This “code” is more of a way of life. As per the “code,” Dexter can kill human beings, so long as they are murderers themselves. No innocent people can be killed. But the most important part of the “code” is that Dexter must never be caught. Living in a crime-infested city like Miami, Dexter always has a full supply of evil lives to take.
Every new season finds Miami being plagued by a new breed of serial killer. So while Dexter is off murdering wife-killers and child-rapists, his ultimate pursuit every season is the current serial killer at the time. In the first season it was the “Ice Truck Killer,” who murdered prostitutes and left clues for the police to follow. This format of a new serial killer being introduced has repeated every season.
In the grand scheme of the show, it looked like the climax of every season would end with Dexter confronting and murdering the serial killer. Going into the fourth season of the show, I wasn’t convinced that the writers would be able to keep up the momentum of the first three successfully if this creative pattern was to be repeated every year. That’s where the genius of this most recent season comes in.
The main serial killer in season four, played by John Lithgow (“Cliffhanger”) was a man who had eluded capture for thirty years whom the police nicknamed “Trinity” for his tendency to kill in threes. By episode five, Dexter has found the whereabouts of Trinity and follows him home to discover that he is unlike any killer he has previously encountered. He lives a double life as Trinity the killer and churchgoing family man Arthur Mitchell. As Dexter aptly put it, “He’s like me.”
Dexter decides not to let homicide know that Trinity is in town, but instead keeps it a secret so Dexter can kill him on his own.

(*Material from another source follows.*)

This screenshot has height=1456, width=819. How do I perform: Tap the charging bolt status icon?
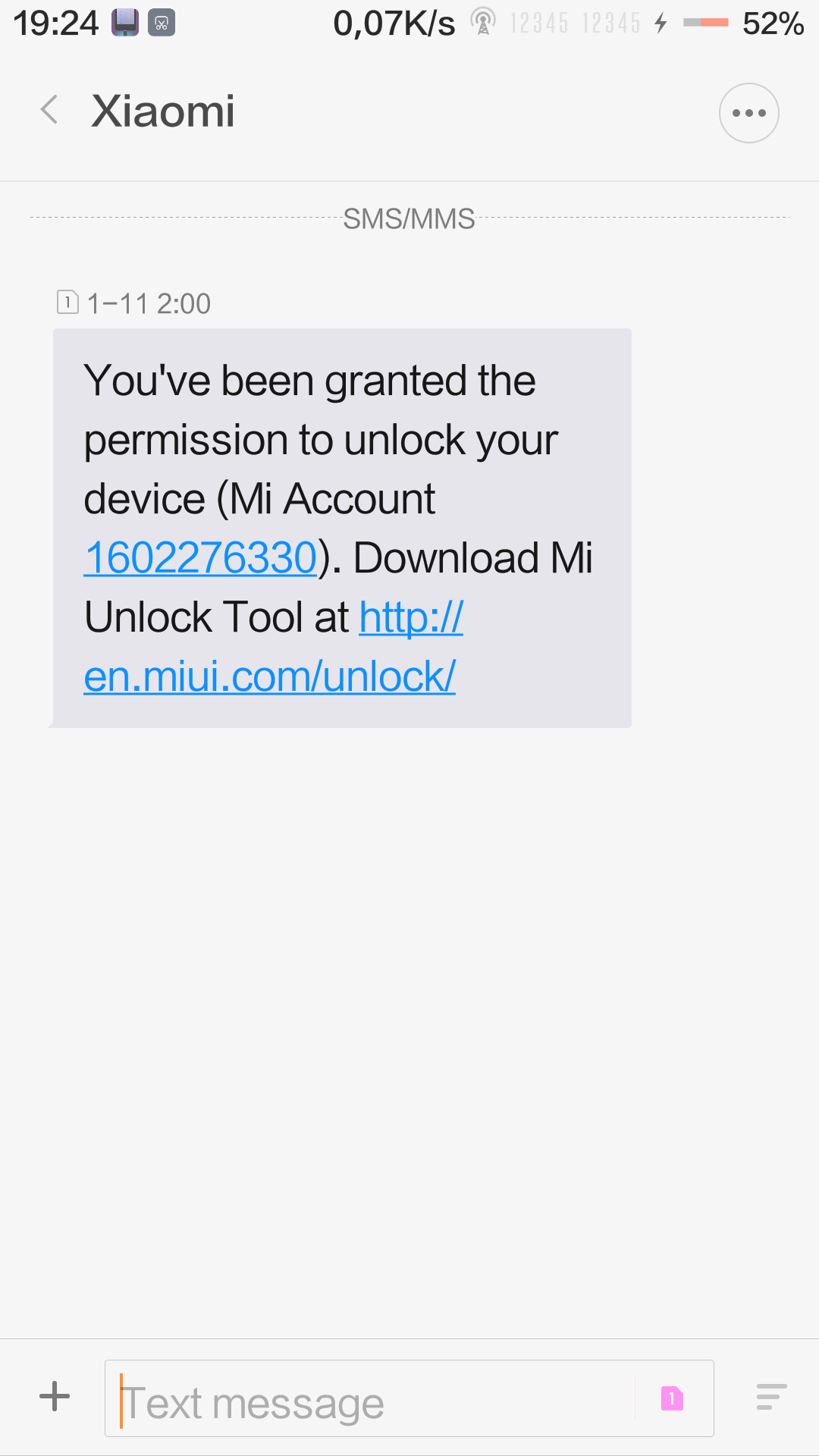661,24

By the middle of the season, Dexter creates a new persona in Kyle Butler, an orphan who goes to Arthur for help and guidance. Underneath it all, Dexter’s mind is in a much deeper state. In the physical sense, Dexter interacts and communicates with Arthur, who takes him under his wing. In an emotional sense, Dexter is learning how another family man like him can successfully balance two sides of his life.
Hall is a brilliant actor. He plays the character with such smoothness and ease that unless he was ever caught in the act, no one will ever know Dexter’s secret.

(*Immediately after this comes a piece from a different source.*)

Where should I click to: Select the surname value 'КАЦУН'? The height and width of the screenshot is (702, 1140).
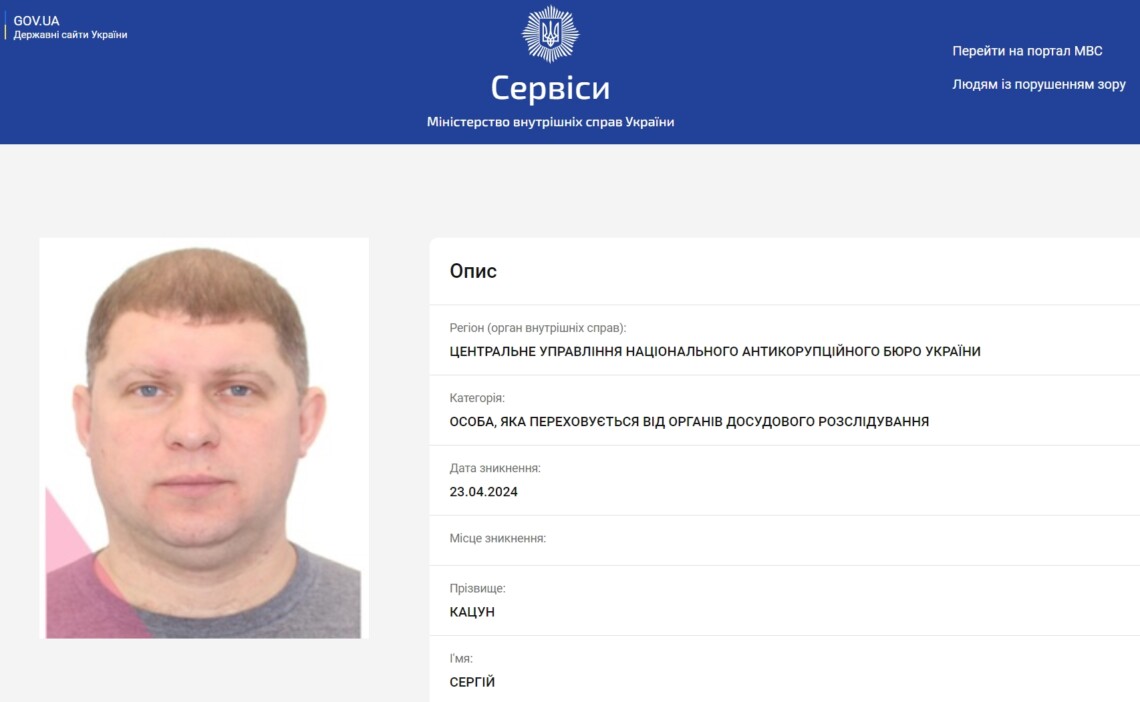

On Sunday night, Hall will be up against a stacked collection of actors for Best Actor in a Drama Series. Bryan Cranston, who was outshone by an amazing supporting cast this season in “Breaking Bad,” comes into the night as the heavy favorite having won the award two years in a row. Hugh Laurie, who plays everyone’s favorite doped up TV doctor, House, has been denied the award for four years is looking for his first Golden Lady. Jon Hamm, who plays the suave scotch-soaked ad man Don Draper in “Mad Men,” is also looking for his first Emmy.
Matthew Fox and Kyle Chandler, two first-time nominees for “Lost” and “Friday Night Lights” respectively, are looking for upsets to bring award praise to two great television dramas.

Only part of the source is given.